▶ [Short problem] Copy all of the following items word for word.

Interface element records
________

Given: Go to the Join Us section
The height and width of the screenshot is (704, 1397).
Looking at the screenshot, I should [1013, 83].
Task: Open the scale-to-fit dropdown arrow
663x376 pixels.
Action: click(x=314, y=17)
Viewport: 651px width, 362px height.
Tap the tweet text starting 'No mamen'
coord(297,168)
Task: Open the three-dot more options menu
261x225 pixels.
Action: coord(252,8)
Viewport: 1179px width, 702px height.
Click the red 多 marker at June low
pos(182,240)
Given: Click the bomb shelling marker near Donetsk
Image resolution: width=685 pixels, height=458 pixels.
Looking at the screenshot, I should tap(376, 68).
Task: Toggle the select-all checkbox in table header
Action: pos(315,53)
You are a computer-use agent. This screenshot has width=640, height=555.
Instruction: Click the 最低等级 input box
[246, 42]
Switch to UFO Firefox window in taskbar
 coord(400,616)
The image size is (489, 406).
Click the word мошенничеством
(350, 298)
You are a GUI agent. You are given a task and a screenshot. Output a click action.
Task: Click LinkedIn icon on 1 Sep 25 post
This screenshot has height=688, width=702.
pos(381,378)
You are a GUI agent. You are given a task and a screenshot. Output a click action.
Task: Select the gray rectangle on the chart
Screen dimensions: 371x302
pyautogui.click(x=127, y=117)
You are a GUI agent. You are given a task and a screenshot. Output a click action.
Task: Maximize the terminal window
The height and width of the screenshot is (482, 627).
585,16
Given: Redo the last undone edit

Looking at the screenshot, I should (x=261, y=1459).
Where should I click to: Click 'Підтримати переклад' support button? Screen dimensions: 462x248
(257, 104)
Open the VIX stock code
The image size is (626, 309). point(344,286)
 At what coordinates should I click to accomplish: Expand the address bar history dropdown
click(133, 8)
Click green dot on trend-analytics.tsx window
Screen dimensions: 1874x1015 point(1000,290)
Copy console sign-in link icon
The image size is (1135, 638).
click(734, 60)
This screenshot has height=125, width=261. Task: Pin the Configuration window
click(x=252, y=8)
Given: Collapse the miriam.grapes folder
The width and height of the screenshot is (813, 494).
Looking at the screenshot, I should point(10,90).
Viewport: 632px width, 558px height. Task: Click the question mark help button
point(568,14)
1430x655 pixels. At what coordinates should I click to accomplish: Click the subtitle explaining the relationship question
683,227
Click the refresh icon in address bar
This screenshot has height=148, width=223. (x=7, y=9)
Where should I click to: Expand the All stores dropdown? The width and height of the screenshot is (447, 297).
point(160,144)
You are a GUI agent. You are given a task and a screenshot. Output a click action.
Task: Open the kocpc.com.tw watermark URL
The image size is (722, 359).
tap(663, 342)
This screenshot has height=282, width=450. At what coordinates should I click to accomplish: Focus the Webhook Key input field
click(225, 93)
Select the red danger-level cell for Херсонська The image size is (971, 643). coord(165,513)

________

▶ [Written solution]
Given: Go to the Join Us section
The height and width of the screenshot is (704, 1397).
Looking at the screenshot, I should [1013, 83].
Task: Open the scale-to-fit dropdown arrow
663x376 pixels.
Action: click(x=314, y=17)
Viewport: 651px width, 362px height.
Tap the tweet text starting 'No mamen'
coord(297,168)
Task: Open the three-dot more options menu
261x225 pixels.
Action: coord(252,8)
Viewport: 1179px width, 702px height.
Click the red 多 marker at June low
pos(182,240)
Given: Click the bomb shelling marker near Donetsk
Image resolution: width=685 pixels, height=458 pixels.
Looking at the screenshot, I should tap(376, 68).
Task: Toggle the select-all checkbox in table header
Action: pos(315,53)
You are a computer-use agent. This screenshot has width=640, height=555.
Instruction: Click the 最低等级 input box
[246, 42]
Switch to UFO Firefox window in taskbar
 coord(400,616)
The image size is (489, 406).
Click the word мошенничеством
(350, 298)
You are a GUI agent. You are given a task and a screenshot. Output a click action.
Task: Click LinkedIn icon on 1 Sep 25 post
This screenshot has height=688, width=702.
pos(381,378)
You are a GUI agent. You are given a task and a screenshot. Output a click action.
Task: Select the gray rectangle on the chart
Screen dimensions: 371x302
pyautogui.click(x=127, y=117)
You are a GUI agent. You are given a task and a screenshot. Output a click action.
Task: Maximize the terminal window
The height and width of the screenshot is (482, 627).
585,16
Given: Redo the last undone edit

Looking at the screenshot, I should (x=261, y=1459).
Where should I click to: Click 'Підтримати переклад' support button? Screen dimensions: 462x248
(257, 104)
Open the VIX stock code
The image size is (626, 309). point(344,286)
 At what coordinates should I click to accomplish: Expand the address bar history dropdown
click(133, 8)
Click green dot on trend-analytics.tsx window
Screen dimensions: 1874x1015 point(1000,290)
Copy console sign-in link icon
The image size is (1135, 638).
click(734, 60)
This screenshot has height=125, width=261. Task: Pin the Configuration window
click(x=252, y=8)
Given: Collapse the miriam.grapes folder
The width and height of the screenshot is (813, 494).
Looking at the screenshot, I should point(10,90).
Viewport: 632px width, 558px height. Task: Click the question mark help button
point(568,14)
1430x655 pixels. At what coordinates should I click to accomplish: Click the subtitle explaining the relationship question
683,227
Click the refresh icon in address bar
This screenshot has height=148, width=223. (x=7, y=9)
Where should I click to: Expand the All stores dropdown? The width and height of the screenshot is (447, 297).
point(160,144)
You are a GUI agent. You are given a task and a screenshot. Output a click action.
Task: Open the kocpc.com.tw watermark URL
The image size is (722, 359).
tap(663, 342)
This screenshot has height=282, width=450. At what coordinates should I click to accomplish: Focus the Webhook Key input field
click(225, 93)
Select the red danger-level cell for Херсонська The image size is (971, 643). coord(165,513)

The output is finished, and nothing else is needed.